Women’s Basketball: Northwestern readies to play struggling Wisconsin

Ashley+Deary+attempts+a+layup.+The+senior+will+look+to+lead+Northwestern+over+a+struggling+Wisconsin+team.

Daily file photo by Allie Goulding

Ashley Deary attempts a layup. The senior will look to lead Northwestern over a struggling Wisconsin team.

Cole Paxton, Assistant Sports Editor


Women’s Basketball


Jonathan Tsipis’ first season coaching Wisconsin has seen a laundry list of disappointments: an eight-game losing streak, a 35-point output at home against Idaho State and a winless conference record as the calendar turns to February.

Joe McKeown can relate.

The Northwestern coach didn’t find immediate success in his first season in the Big Ten either, guiding his team to just seven total wins and finishing 10th in the conference. When the Badgers (5-16, 0-8 Big Ten) and Wildcats (16-5, 5-3) meet Wednesday in Evanston, it will be a matchup between a program rebuilding from scratch and a reestablished one that was rebuilding not too long ago.

“I’ve known Jonathan a long time. … We have a great relationship,” McKeown said. “He has a really good understanding of what he wants to do at Wisconsin and how he wants to do it.”

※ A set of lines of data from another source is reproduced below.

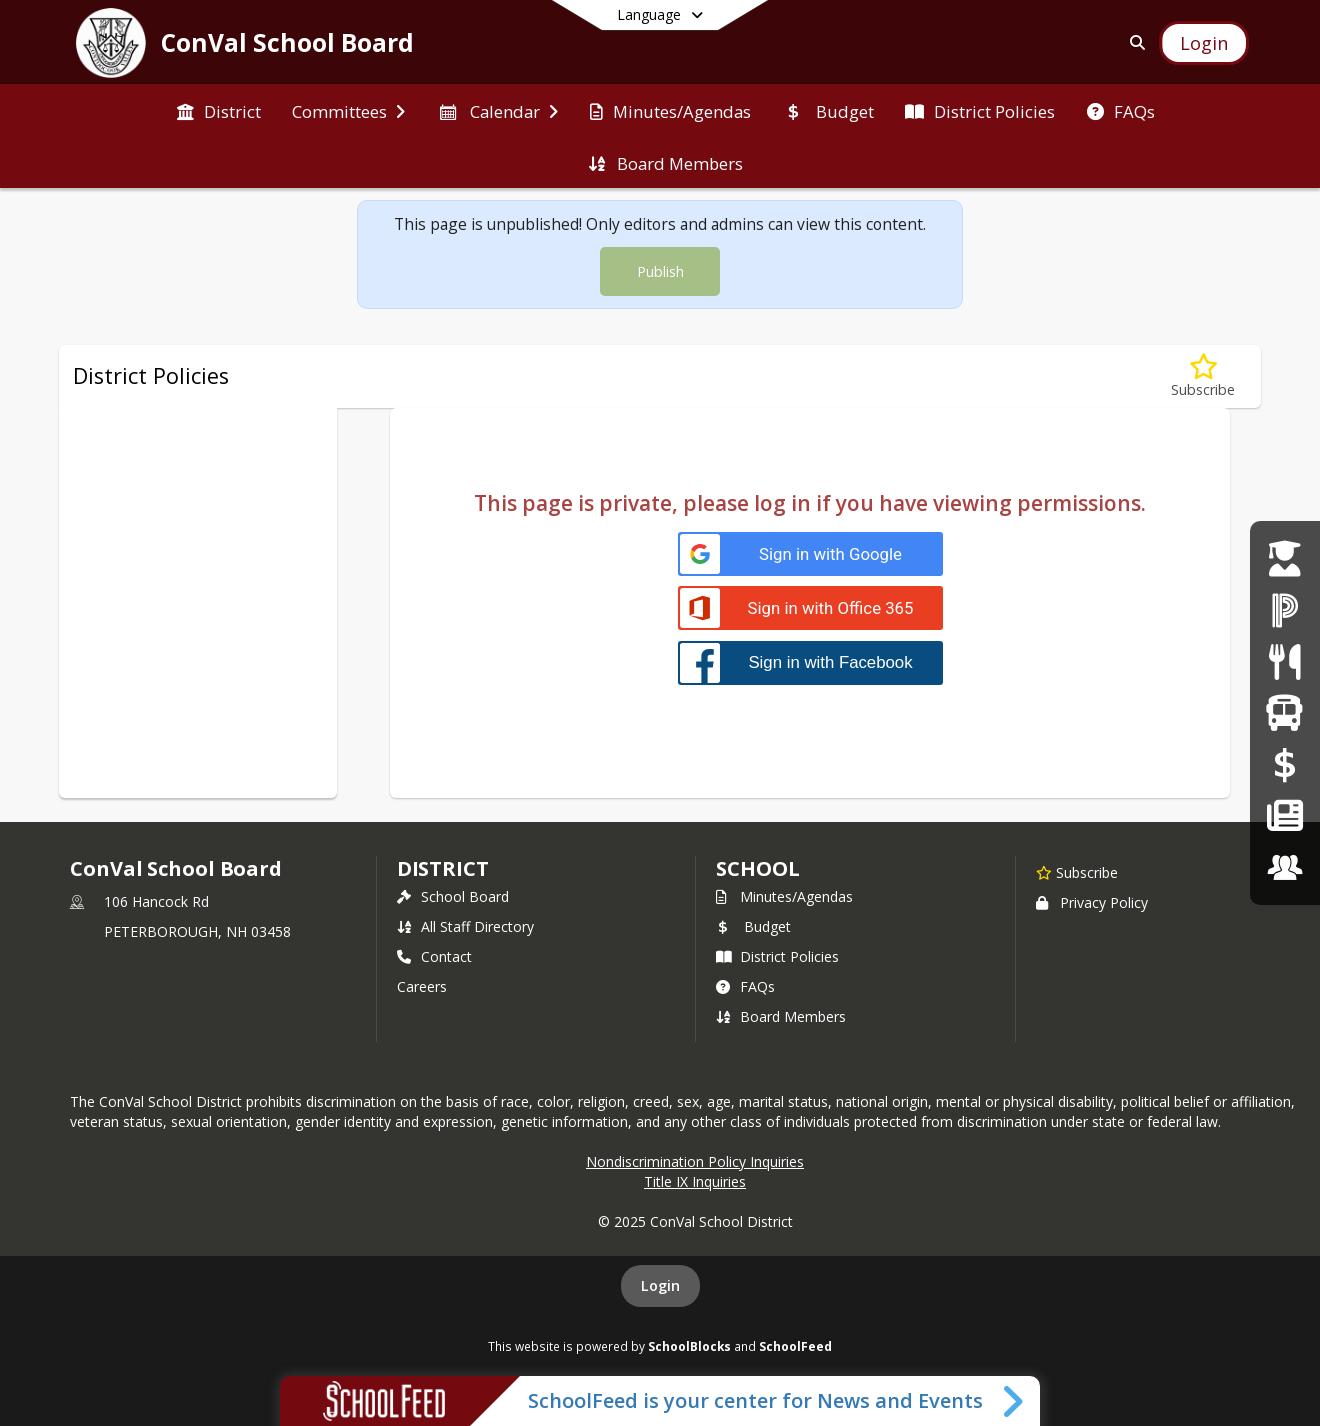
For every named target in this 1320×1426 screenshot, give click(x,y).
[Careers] (1285, 867)
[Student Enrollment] (1284, 558)
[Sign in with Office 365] (810, 608)
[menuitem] (219, 110)
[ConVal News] (1284, 815)
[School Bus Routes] (1284, 712)
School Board (453, 896)
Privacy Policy (1092, 902)
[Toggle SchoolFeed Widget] (1014, 1401)
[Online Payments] (1285, 764)
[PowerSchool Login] (1285, 609)
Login (660, 1285)
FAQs (745, 986)
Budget (753, 926)
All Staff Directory (465, 926)
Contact (434, 956)
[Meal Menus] (1284, 661)
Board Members (781, 1016)
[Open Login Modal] (1204, 43)
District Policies (777, 956)
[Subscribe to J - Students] (1203, 376)
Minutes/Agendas (784, 896)
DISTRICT (443, 868)
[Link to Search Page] (1133, 42)
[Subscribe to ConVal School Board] (1077, 872)
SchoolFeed (795, 1346)
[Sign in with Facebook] (810, 662)
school (757, 868)
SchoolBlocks (689, 1346)
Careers (422, 986)
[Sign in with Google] (810, 554)
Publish (660, 271)
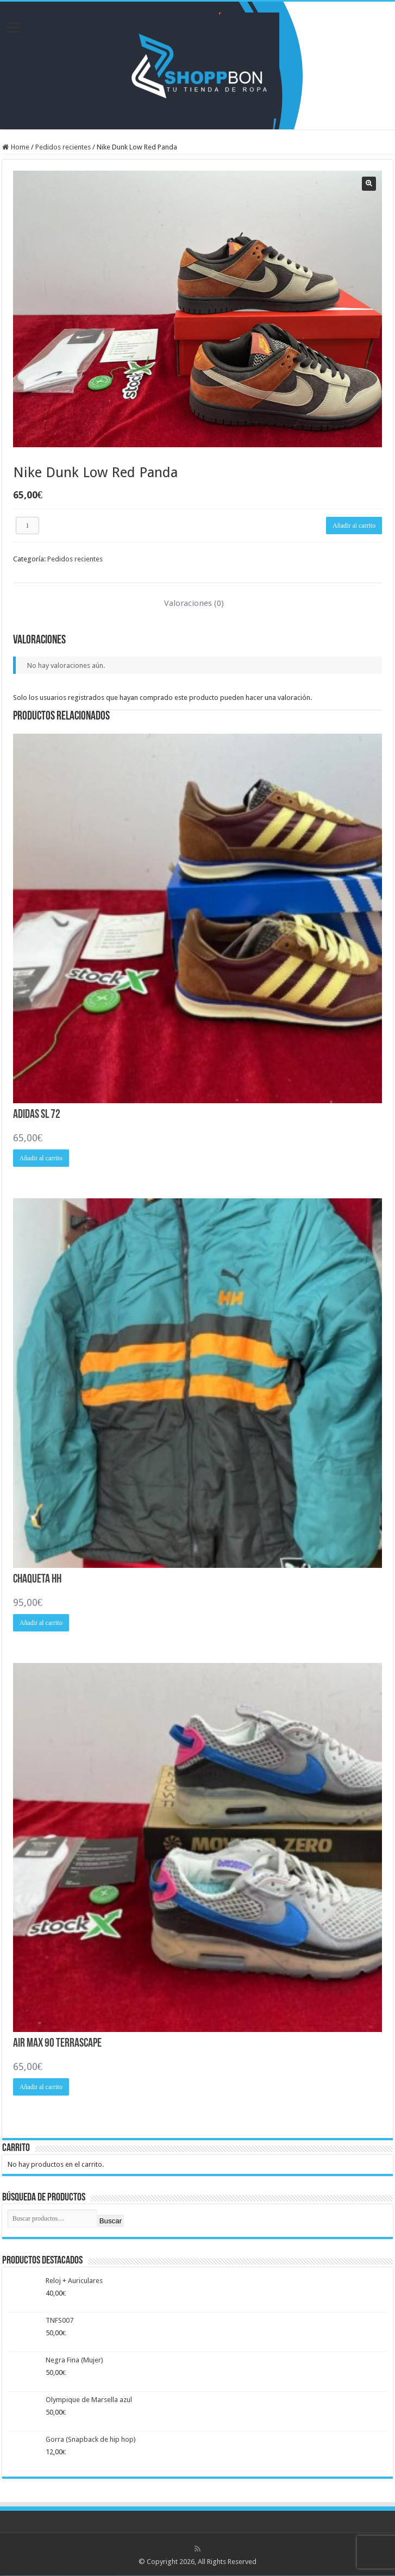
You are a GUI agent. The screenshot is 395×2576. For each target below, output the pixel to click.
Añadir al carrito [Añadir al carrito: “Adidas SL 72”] (41, 1158)
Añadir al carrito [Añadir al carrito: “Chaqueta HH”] (41, 1623)
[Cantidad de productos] (28, 525)
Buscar (110, 2221)
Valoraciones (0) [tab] (194, 603)
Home (20, 147)
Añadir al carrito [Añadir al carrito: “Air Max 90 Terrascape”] (41, 2087)
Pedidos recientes (63, 147)
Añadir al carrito (354, 525)
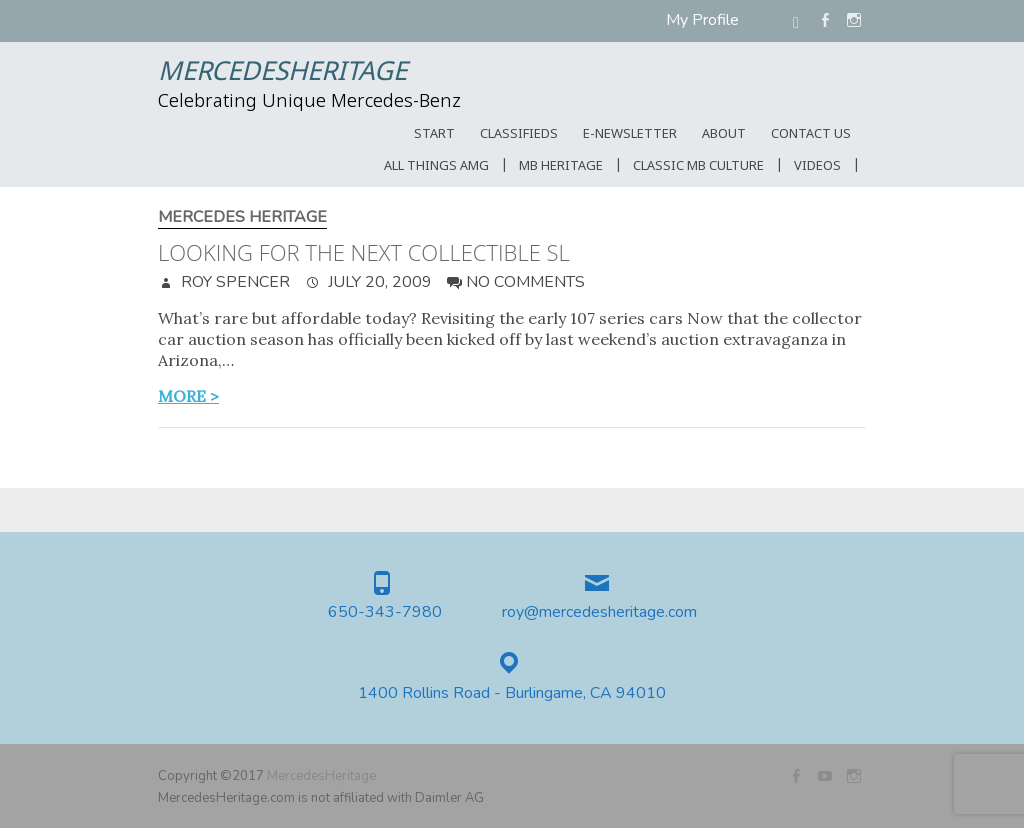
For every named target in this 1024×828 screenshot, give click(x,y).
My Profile (702, 20)
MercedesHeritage (282, 73)
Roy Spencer (233, 282)
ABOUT (724, 134)
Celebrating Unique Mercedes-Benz (309, 102)
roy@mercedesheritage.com (599, 612)
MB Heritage (561, 166)
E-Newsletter (630, 134)
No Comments (525, 282)
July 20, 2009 (378, 282)
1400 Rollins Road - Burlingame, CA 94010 (512, 693)
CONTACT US (811, 134)
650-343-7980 (385, 612)
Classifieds (519, 134)
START (434, 134)
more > (188, 396)
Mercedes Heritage (242, 217)
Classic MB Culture (698, 166)
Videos (817, 166)
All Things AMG (436, 166)
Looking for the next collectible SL (364, 252)
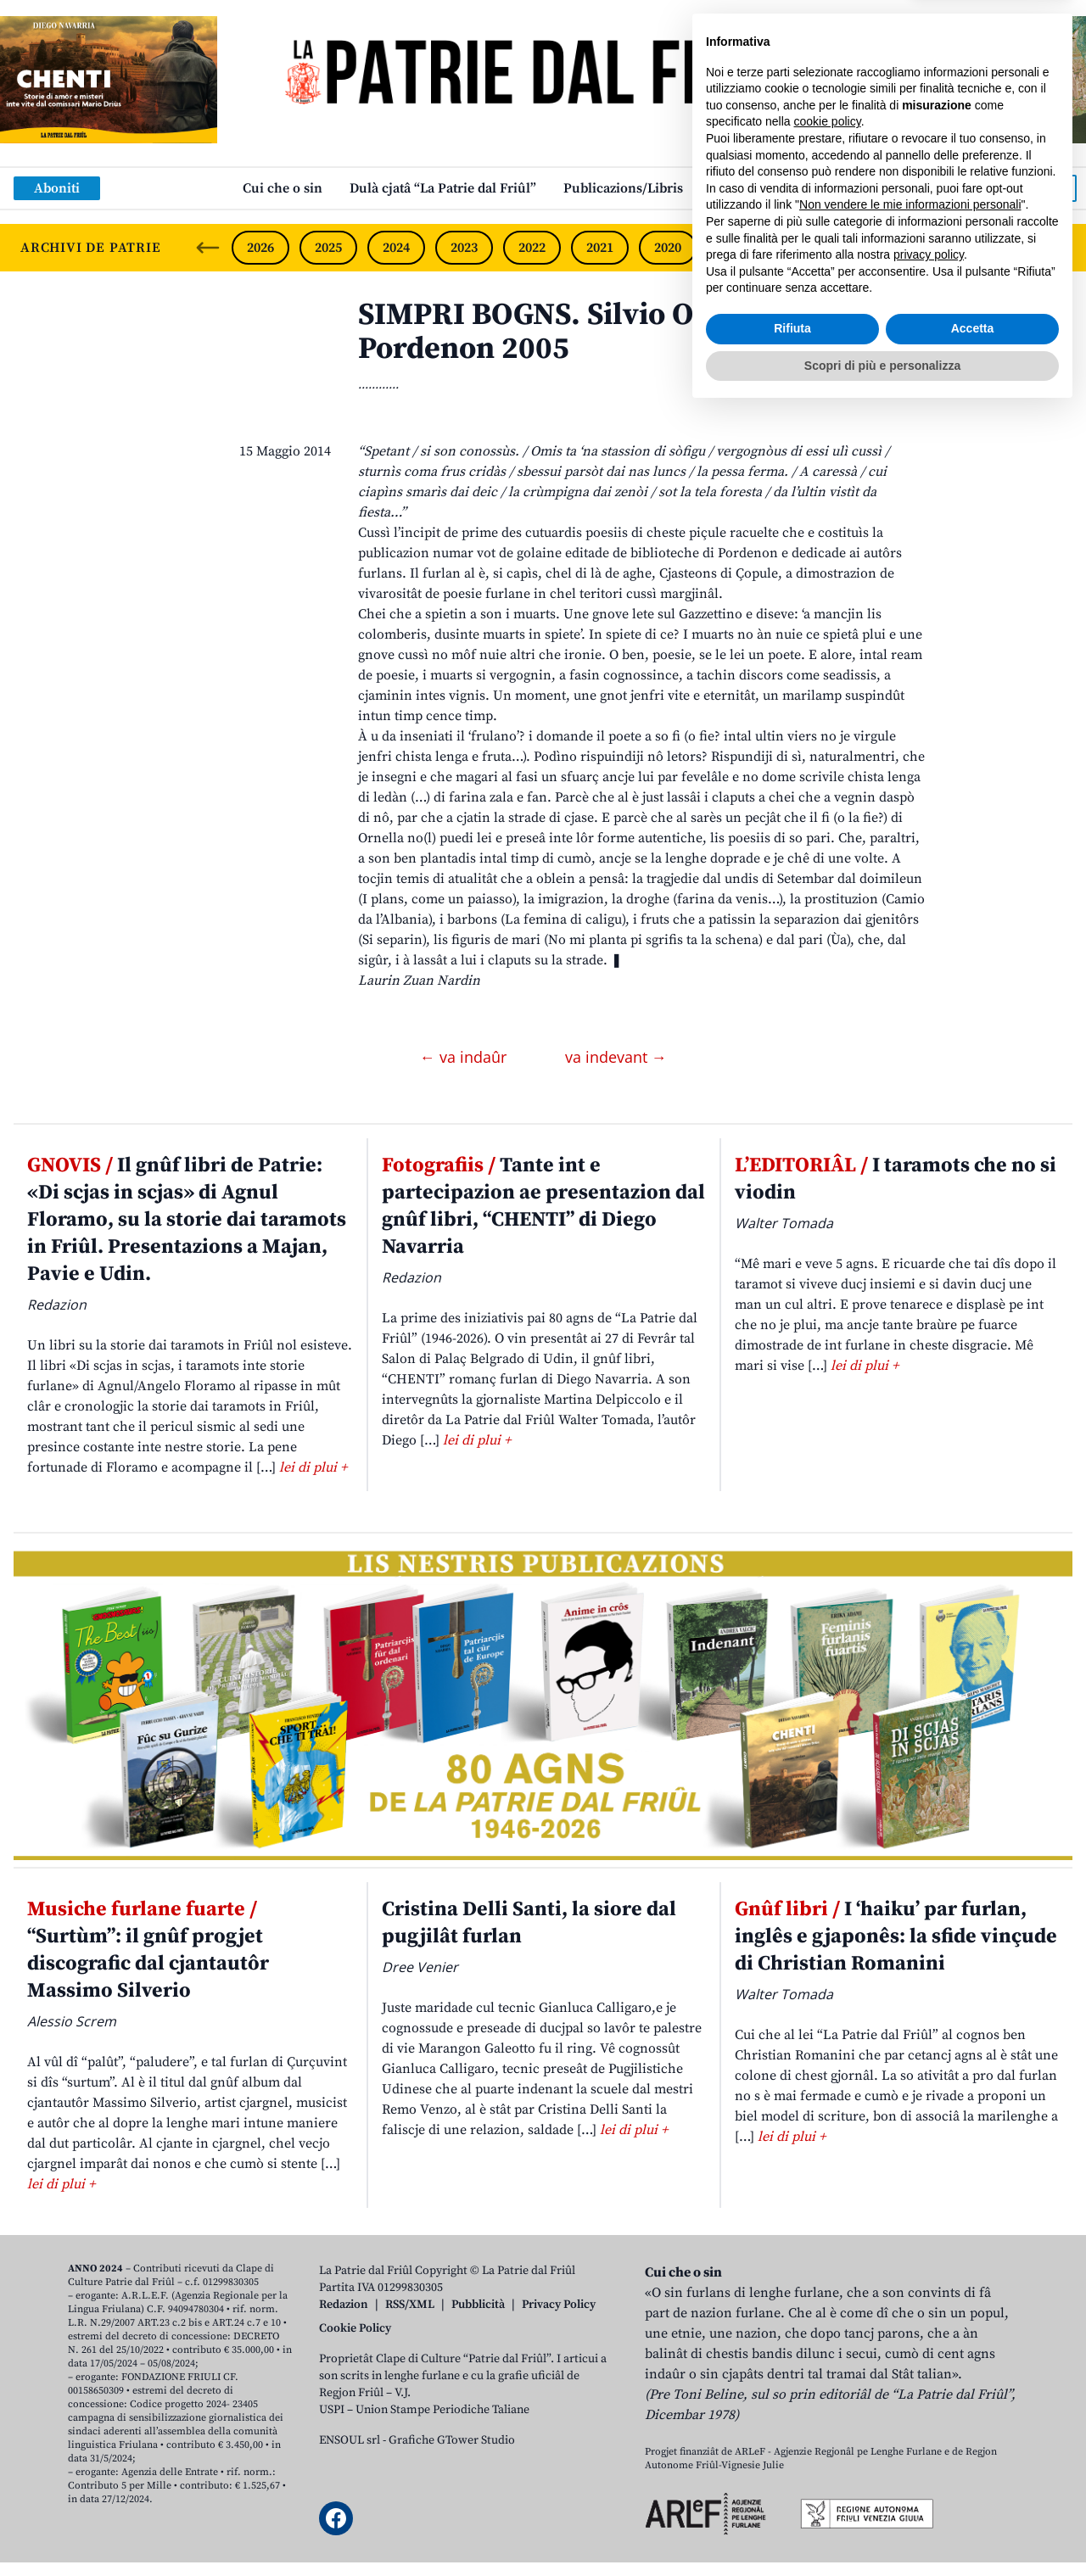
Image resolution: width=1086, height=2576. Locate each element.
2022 (532, 247)
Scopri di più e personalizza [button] (882, 2529)
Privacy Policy (559, 2304)
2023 (464, 247)
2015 (1006, 247)
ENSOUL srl (349, 2440)
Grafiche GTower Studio (452, 2440)
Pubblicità (478, 2304)
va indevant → (616, 1057)
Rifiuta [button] (792, 2493)
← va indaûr (465, 1057)
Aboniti (57, 188)
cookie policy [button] (827, 2286)
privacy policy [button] (928, 2419)
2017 (871, 247)
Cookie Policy (355, 2328)
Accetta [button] (972, 2493)
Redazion (343, 2304)
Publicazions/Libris (623, 188)
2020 (667, 247)
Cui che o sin (282, 188)
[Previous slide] (207, 247)
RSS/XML (409, 2304)
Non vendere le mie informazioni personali (910, 2369)
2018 (803, 247)
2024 (396, 247)
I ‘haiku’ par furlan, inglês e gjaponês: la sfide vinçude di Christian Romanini (896, 1936)
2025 (328, 247)
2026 (260, 247)
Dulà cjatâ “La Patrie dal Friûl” (443, 188)
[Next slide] (1058, 247)
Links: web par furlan (776, 188)
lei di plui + (313, 1467)
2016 (939, 247)
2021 (599, 247)
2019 (735, 247)
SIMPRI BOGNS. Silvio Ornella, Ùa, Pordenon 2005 (599, 332)
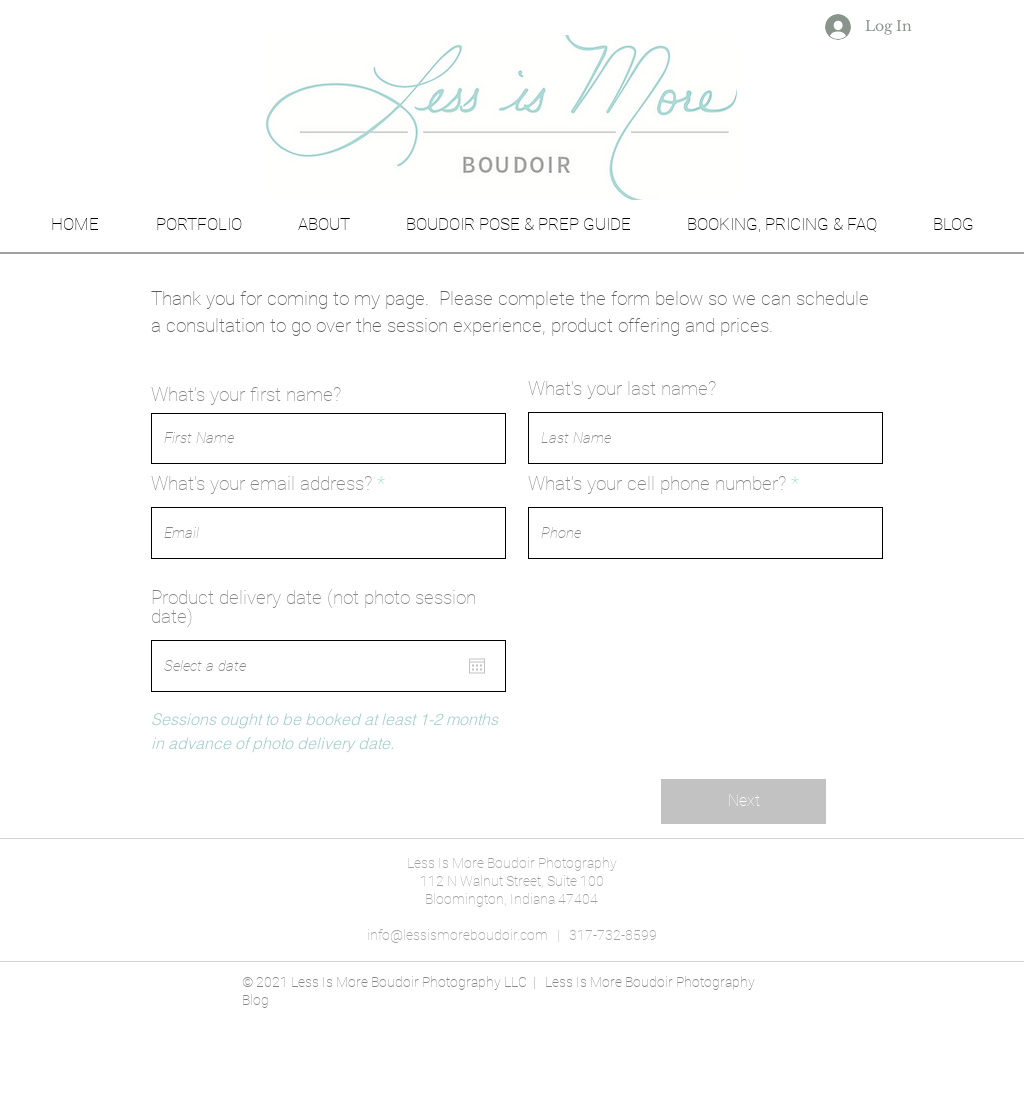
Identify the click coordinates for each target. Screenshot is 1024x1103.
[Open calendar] (477, 666)
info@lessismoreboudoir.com (457, 935)
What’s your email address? (261, 483)
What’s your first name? (246, 394)
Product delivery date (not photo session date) (313, 607)
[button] (198, 215)
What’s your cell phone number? (657, 483)
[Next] (743, 801)
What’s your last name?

It could take some time, however. Previous coach Bobbie Kelsey took over the program after five-straight postseason appearances from 2007-2011. But Kelsey never eclipsed .500 and lost at least 19 games in each of her five years at the helm. She was fired after last season, and Tsipis arrived from George Washington, where he guided the Colonials to the NCAA Tournament each of the previous two seasons.

That makes for a striking similarity with McKeown, who spent 19 years at George Washington before coming to Evanston. He guided the Colonials to 441 wins and 15 NCAA Tournaments, including the Sweet 16 twice in his final two years. But when he came to NU in 2008, he inherited a program that hadn’t made the tournament since 1997.

Since McKeown’s arrival, the Cats have tallied five winning seasons. They made the tournament two years ago and have a good opportunity to do so again this winter.

Parallels aside, NU is presently the far better program. No player on the Wisconsin roster has ever made an All-Big Ten team, while the Cats boast three-time first-team selection Nia Coffey, a senior forward, and reigning Defensive Player of the Year Ashley Deary, a senior guard.

Statistically, NU is better across the board. The Cats sit above the Badgers in scoring offense, scoring defense and scoring margin and are five games ahead in the conference standings.

Even last season, when NU stumbled to a 4-14 mark in Big Ten play, it rolled past Wisconsin in Madison and snuck out a win in a Big Ten Tournament rematch.

Though the bottom-feeding Badgers don’t pose the threat of the likes of No. 3 Maryland or No. 14 Ohio State, senior forward Lauren Douglas said that won’t affect the Cats’ approach.

“We have to focus on what we do, not what they do to us,” Douglas said. “We won’t change much.”

Matchups with elite teams like Maryland and Ohio State often inspire extra motivation. But a game with Wisconsin can do the same for an NU team seeking a return to the NCAA Tournament.

“If anything we’re more motivated,” Deary said. “You don’t want to be that one team that loses to someone at the bottom of the conference.”